Page 36
Story: The Fire Beneath the Frost
Chapter Thirty-One
Dimitri
T he shack stank like the bones of a rusted-out trawler had washed up on the docks and been forgotten.
Planks creaked when I shifted my weight, though I tried to stay still, crouched low beside Petyr in the shadows.
The wind off the Gulf of Finland clawed through the slats in the walls, cold and briny, and my teeth had long since started to chatter.
We’d been holed up in that little box since just after sundown, hours that had stretched out like lifetimes.
Every so often, I’d glance over at Petyr, hoping for a reassuring smile, a joke, a brush of his hand.
But he just stared straight ahead, his jaw set so tight I could see the muscle ticking near his ear.
He’s said little since we arrived. Not since the tram ride here, really.

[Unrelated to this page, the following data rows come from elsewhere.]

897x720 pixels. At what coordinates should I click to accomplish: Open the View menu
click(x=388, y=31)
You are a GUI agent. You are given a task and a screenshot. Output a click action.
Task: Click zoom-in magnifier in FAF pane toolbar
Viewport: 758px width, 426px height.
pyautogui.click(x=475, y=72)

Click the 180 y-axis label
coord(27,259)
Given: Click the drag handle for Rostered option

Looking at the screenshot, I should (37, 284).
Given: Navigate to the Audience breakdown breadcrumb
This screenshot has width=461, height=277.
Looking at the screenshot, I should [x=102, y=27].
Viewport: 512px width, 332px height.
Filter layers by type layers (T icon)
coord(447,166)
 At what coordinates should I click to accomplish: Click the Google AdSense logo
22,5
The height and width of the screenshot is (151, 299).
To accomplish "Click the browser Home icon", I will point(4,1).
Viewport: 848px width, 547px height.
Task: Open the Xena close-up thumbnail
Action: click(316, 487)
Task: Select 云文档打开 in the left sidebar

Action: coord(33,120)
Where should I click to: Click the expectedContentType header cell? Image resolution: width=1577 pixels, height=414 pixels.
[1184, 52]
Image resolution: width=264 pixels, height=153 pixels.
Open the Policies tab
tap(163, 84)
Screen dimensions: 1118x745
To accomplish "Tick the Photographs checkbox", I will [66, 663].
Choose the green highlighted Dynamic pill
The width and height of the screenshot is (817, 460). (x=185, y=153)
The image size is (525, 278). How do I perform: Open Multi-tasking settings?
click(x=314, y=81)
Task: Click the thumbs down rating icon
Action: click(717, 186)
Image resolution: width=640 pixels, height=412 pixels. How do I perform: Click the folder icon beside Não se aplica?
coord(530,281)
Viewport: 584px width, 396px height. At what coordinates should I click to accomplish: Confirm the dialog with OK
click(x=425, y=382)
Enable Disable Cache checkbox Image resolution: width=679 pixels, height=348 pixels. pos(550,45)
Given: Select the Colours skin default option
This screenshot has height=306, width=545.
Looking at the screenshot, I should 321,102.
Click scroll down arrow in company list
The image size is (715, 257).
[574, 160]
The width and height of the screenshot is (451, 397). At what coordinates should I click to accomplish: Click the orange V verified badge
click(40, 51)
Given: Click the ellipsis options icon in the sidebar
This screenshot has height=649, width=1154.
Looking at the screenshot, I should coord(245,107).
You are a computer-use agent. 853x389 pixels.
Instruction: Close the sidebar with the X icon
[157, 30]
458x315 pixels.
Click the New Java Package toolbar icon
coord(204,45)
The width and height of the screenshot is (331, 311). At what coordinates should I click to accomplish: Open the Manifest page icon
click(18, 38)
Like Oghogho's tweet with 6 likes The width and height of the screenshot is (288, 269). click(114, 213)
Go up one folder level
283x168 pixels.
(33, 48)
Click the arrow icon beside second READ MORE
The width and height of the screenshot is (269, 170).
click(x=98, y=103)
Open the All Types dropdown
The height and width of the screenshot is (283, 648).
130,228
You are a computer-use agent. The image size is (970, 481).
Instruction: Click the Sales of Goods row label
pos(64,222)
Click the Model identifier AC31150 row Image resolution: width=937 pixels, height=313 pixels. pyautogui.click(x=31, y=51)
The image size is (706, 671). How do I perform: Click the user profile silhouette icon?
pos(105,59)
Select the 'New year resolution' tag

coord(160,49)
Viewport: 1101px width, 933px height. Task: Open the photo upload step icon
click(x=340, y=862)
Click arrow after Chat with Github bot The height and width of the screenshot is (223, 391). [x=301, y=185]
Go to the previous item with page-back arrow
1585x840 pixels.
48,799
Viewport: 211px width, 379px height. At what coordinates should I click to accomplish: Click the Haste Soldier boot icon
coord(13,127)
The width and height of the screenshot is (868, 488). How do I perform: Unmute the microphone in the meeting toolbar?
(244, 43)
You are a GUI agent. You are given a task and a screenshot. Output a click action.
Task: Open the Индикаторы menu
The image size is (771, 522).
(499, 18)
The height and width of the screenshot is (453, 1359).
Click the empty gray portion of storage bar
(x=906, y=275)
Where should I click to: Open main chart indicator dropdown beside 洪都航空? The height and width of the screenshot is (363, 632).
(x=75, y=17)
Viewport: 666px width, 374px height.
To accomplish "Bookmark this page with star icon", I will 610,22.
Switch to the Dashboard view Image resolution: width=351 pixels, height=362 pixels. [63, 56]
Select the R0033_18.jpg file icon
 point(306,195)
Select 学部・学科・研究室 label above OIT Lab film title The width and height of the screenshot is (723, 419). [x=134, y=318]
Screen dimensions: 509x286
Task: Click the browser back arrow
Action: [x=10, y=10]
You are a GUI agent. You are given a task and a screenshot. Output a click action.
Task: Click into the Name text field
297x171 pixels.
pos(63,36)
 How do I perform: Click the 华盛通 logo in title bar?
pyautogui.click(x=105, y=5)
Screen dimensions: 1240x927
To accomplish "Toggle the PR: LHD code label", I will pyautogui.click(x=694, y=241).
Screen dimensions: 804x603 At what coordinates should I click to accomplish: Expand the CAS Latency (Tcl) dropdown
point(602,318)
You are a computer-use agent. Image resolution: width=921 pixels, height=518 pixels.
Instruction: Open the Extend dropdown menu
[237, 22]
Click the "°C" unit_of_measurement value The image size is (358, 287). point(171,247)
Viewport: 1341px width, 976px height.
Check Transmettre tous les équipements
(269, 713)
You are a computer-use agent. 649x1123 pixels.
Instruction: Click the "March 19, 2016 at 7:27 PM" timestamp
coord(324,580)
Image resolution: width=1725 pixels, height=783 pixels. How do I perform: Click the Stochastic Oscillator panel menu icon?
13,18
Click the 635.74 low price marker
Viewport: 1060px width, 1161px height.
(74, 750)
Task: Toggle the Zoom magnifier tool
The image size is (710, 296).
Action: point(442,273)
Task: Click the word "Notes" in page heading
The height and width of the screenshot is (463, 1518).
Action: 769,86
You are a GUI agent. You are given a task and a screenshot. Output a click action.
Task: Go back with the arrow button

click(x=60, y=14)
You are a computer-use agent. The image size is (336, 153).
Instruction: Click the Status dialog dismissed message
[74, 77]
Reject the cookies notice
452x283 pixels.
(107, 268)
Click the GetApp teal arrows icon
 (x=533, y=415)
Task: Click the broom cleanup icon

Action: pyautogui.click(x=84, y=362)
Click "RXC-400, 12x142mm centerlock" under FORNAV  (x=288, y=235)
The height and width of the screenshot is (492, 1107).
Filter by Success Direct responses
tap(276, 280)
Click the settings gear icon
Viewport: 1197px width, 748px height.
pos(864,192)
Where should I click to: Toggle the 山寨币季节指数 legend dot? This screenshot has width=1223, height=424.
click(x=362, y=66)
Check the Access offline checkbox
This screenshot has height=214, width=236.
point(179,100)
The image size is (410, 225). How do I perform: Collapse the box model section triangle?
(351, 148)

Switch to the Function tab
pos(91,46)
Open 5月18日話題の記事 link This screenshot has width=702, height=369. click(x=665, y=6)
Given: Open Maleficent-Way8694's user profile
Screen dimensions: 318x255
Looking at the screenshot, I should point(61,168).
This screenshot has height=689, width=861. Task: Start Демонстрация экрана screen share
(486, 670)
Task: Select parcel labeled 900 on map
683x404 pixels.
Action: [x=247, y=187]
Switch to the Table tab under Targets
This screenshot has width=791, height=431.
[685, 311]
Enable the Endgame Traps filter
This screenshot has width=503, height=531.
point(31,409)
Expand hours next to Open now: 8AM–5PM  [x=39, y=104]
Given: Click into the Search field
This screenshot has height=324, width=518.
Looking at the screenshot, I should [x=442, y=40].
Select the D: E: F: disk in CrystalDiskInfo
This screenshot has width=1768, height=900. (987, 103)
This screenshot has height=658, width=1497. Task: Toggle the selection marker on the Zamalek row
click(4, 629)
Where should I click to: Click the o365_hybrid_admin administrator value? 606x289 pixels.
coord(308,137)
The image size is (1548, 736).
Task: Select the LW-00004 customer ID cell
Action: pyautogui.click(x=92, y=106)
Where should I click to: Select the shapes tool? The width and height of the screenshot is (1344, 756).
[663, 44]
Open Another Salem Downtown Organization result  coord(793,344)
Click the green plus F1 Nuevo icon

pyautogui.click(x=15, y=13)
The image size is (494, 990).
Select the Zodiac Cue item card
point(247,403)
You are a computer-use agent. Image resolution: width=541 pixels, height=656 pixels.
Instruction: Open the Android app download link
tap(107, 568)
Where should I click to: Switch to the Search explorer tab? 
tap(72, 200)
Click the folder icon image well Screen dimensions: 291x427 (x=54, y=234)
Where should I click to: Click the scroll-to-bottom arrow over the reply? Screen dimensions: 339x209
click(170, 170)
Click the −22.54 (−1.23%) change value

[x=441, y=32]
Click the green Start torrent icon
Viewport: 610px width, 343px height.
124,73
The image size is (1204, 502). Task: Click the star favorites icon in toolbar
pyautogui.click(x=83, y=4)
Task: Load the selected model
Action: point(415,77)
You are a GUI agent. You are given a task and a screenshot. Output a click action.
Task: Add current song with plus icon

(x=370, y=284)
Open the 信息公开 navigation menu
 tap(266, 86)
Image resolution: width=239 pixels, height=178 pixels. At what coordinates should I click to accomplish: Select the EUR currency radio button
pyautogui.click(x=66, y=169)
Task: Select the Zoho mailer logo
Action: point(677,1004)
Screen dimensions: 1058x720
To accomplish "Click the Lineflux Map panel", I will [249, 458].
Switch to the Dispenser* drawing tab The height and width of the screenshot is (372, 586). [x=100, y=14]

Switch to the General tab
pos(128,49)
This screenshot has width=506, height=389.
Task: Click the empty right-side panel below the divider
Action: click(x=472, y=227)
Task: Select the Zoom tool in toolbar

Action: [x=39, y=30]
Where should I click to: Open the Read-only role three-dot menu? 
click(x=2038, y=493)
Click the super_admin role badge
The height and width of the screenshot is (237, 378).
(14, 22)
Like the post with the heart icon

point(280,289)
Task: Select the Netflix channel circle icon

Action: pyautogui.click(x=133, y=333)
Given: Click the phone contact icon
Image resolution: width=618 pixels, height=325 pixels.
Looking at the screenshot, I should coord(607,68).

Even then, he’d been quiet, distracted. Like he was counting down something invisible in his head.
I’d tried to touch him earlier, just to take his hand, maybe kiss the back of it the way he did to mine sometimes when no one was looking. He’d pulled away and said, “Too dangerous.” Just like that. Clipped. No eye contact.
“But we’re alone,” I whispered.
“Doesn’t matter.”
That stung. I didn’t ask again.
I rubbed my palms together now, not just for warmth, but to quiet the anxiety building in my gut.
It felt like I was unraveling. This was supposed to be the beginning of something beautiful, wasn’t it?
Freedom. Escape. Life with Petyr, without fear.
Instead, it felt like I was walking blindfolded toward a cliff.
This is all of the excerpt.